» Textauszug
####################

Immerhin: Mehr als jeder fünfte Sachse und fast jeder fünfte Brandenburger gehört einer Kirche an. Doch in den Parteiprogrammen zu den Landtagswahlen am 1. September sind die Aussagen zu Kirche und Religion eher ein Randthema. Bei der Lektüre hat man nicht den Eindruck, dass die Kirchen als wichtige gesellschaftliche Akteure wahrgenommen werden. Gleichwohl lohnt der differenzierte Blick.
Ablösung der Staatsleistungen vs. Zusammenarbeit bei "Kriminalprävention"
In Sachsen befasst sich die Linkspartei am ausführlichsten mit der Thematik unter dem Stichwort "Für Religionsfreiheit und Laizismus".
Sie konkretisiert ihre Forderung nach einer Trennung von Staat und Kirche durch eine Reihe konkreter Vorhaben: Ablösung der Staatsleistungen an die Kirchen sowie Streichung staatlicher Unterstützung für religiöse Träger und Projekte, wenn diese Standards "wie beispielsweise aus Arbeitsrecht oder Antidiskriminierungsrecht nicht erfüllen". Zudem wollen die Linken "Tanzverbote an Feiertagen" abschaffen. Ferner sollen die Kirchen die Verwaltungsgebühr beim Austritt übernehmen.

####################

» Eingabedaten
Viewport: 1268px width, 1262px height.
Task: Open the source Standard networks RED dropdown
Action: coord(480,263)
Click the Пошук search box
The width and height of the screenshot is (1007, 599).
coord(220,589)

####################

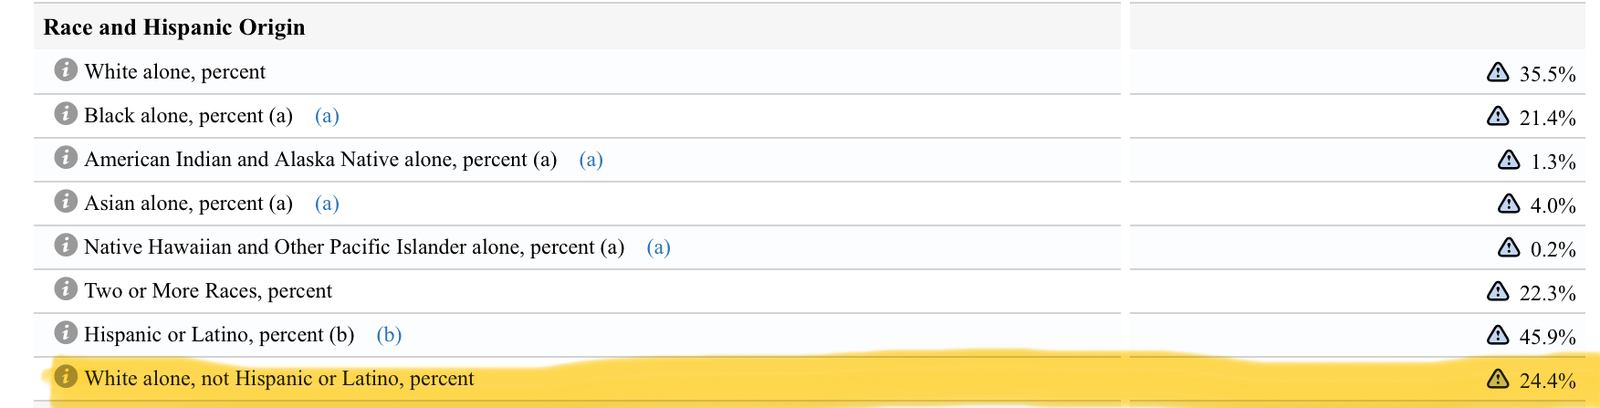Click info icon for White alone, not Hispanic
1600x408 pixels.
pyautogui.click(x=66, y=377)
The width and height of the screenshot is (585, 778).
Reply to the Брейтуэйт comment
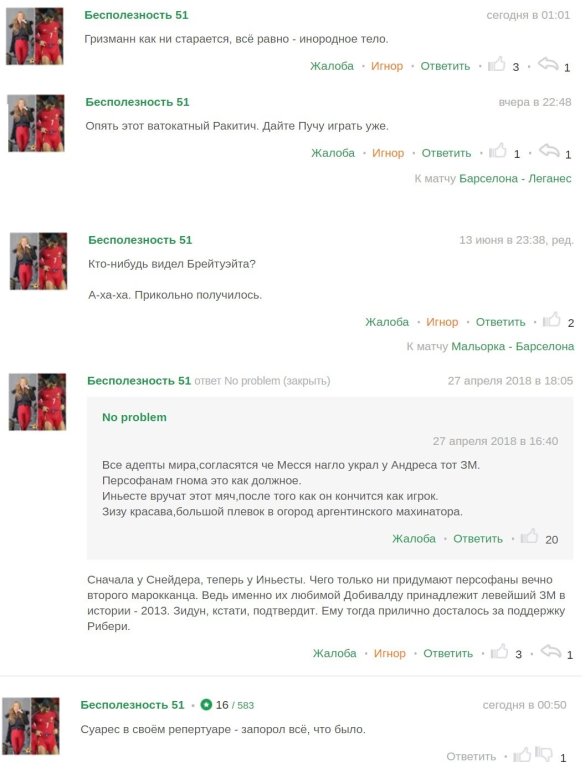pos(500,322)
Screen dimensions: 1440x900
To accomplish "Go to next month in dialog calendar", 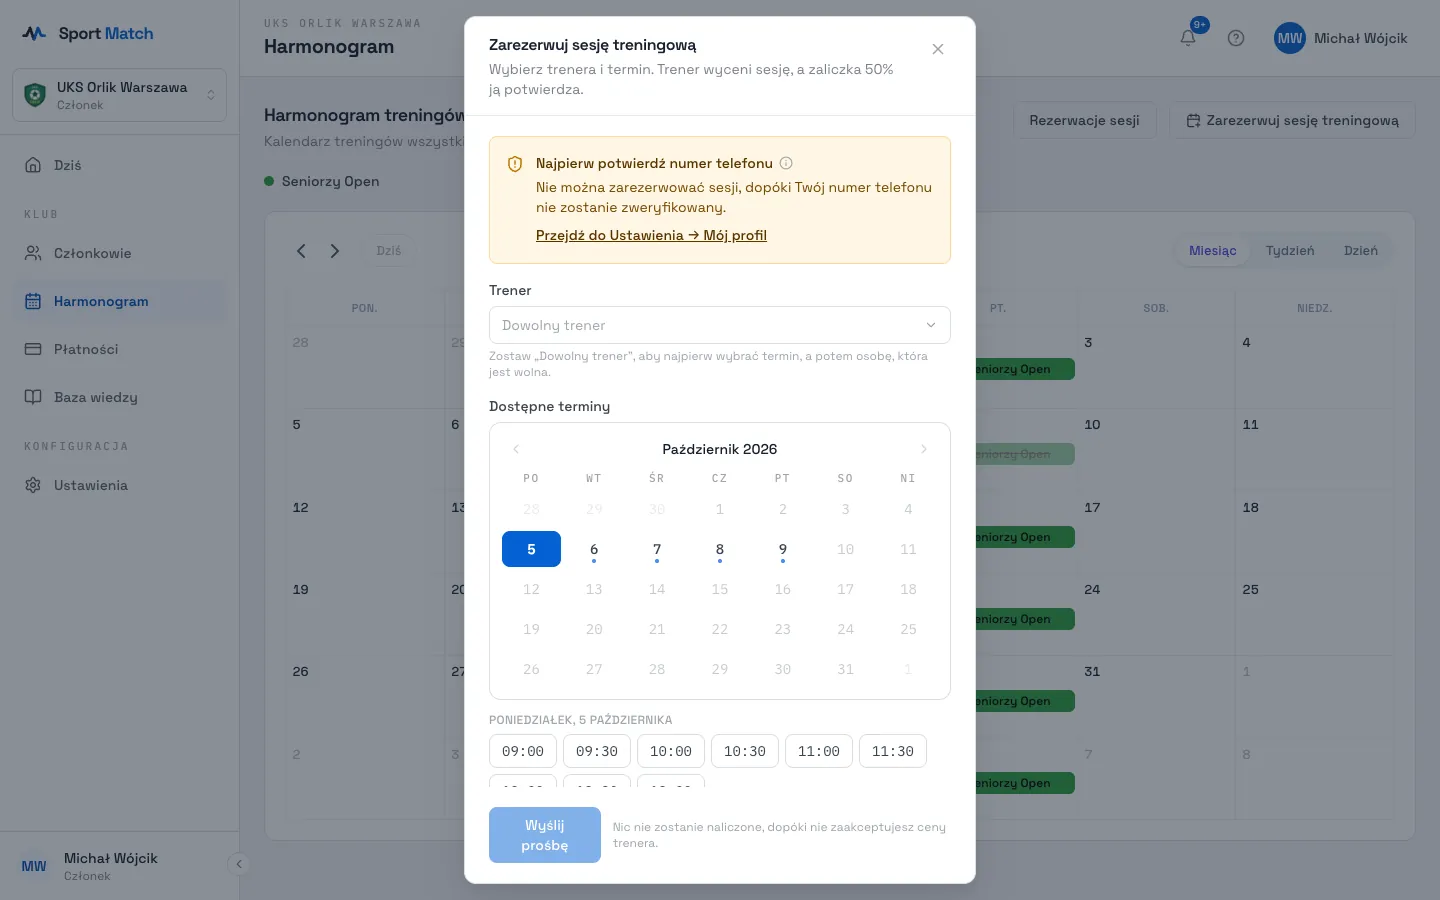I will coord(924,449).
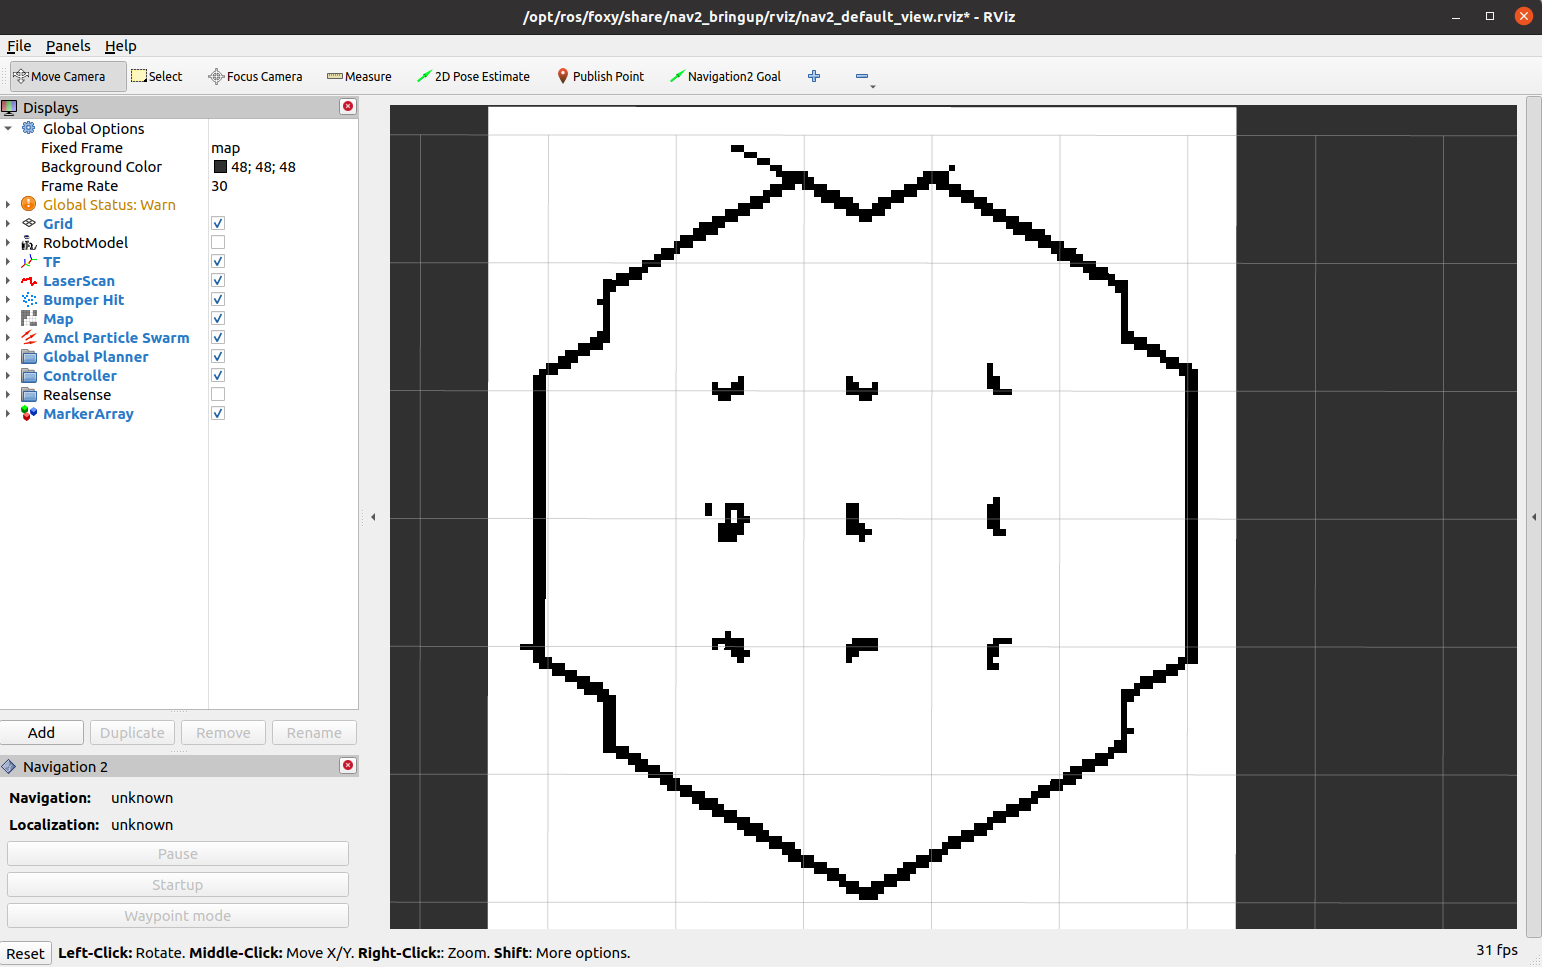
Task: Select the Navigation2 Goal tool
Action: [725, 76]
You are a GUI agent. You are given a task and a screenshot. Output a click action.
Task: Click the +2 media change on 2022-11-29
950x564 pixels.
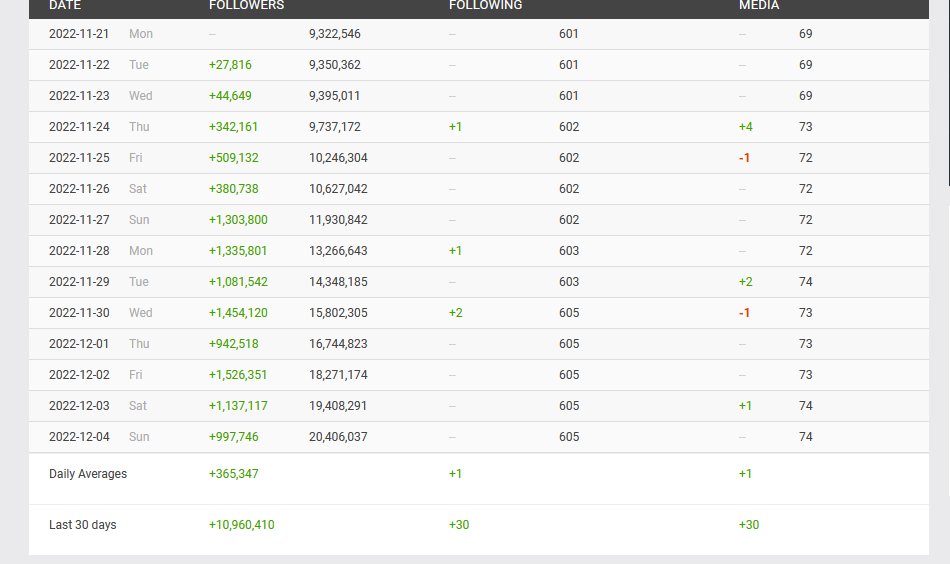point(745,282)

####################

» Ihre Aufgaben
1. Unter welchem Stichwort befasst sich die Linkspartei in Sachsen laut dem Text über Kirche und Religion in den Wahlprogrammen mit diesem Thema?
2. Setzen Sie den Text über Kirche und Religion in den Wahlprogrammen im Anschluss an den letzten Satz fort.

» Lösungen
1. Unter dem Stichwort „Für Religionsfreiheit und Laizismus“.

2.
Einen Gegenpol bildet die CDU, seit 1990 Regierungspartei im Freistaat. Sie bekennt sich zu den Staatskirchenverträgen und würdigt "die Rolle der Kirchen für den Zusammenhalt und die Wertevermittlung". Auch in der "kommunalen Kriminalprävention" setzen die Christdemokraten auf den Austausch mit Religionsgemeinschaften.
Beim derzeitigen Koalitionspartner SPD fallen die Aussagen ungleich knapper aus. Dort tauchen die Religionsgemeinschaften nur als mögliche Teilnehmer einer Enquete-Kommission "Schule der Zukunft" auf, die sie im Sächsischen Landtag einrichten wollen. Auch die Grünen und die FDP erwähnen Kirchen und Religion nur sehr am Rande.
Die AfD listet die Kirche in einer Reihe mit "Tante-Emma-Laden, Gasthof und Bäcker" auf, wenn sie für die Stärkung des ländlichen Raumes eintritt.
Zwischen Wertschätzung und Intransparenz
In Brandenburg äußern sich die Bündnisgrünen, die nach der Wahl Königsmacher sein könnten, am profiliertesten zum Thema. Sie bekunden ihre Wertschätzung dafür, "wenn sich Religionsgemeinschaften mit wertegebundenen Positionen aktiv an der Meinungsbildung zur Stärkung unseres demokratischen Gemeinwesens beteiligen". Auch sei die Geschichte Brandenburgs "eng mit dem emanzipatorischen Wirken der Kirchen verbunden".
Zugleich warnen die Grünen davor, dass Religionen für "die Diskriminierung Andersgläubiger, antidemokratische Einstellungen und menschenverachtenden Fanatismus" instrumentalisiert werden "oder sich instrumentalisieren lassen". Kritisch sieht die Partei auch das eigenständige Arbeitsrecht der Kirchen. Und: "In staatliche Zuwendungen an Religions- und Weltanschauungsgemeinschaften wollen wir mehr Transparenz bringen."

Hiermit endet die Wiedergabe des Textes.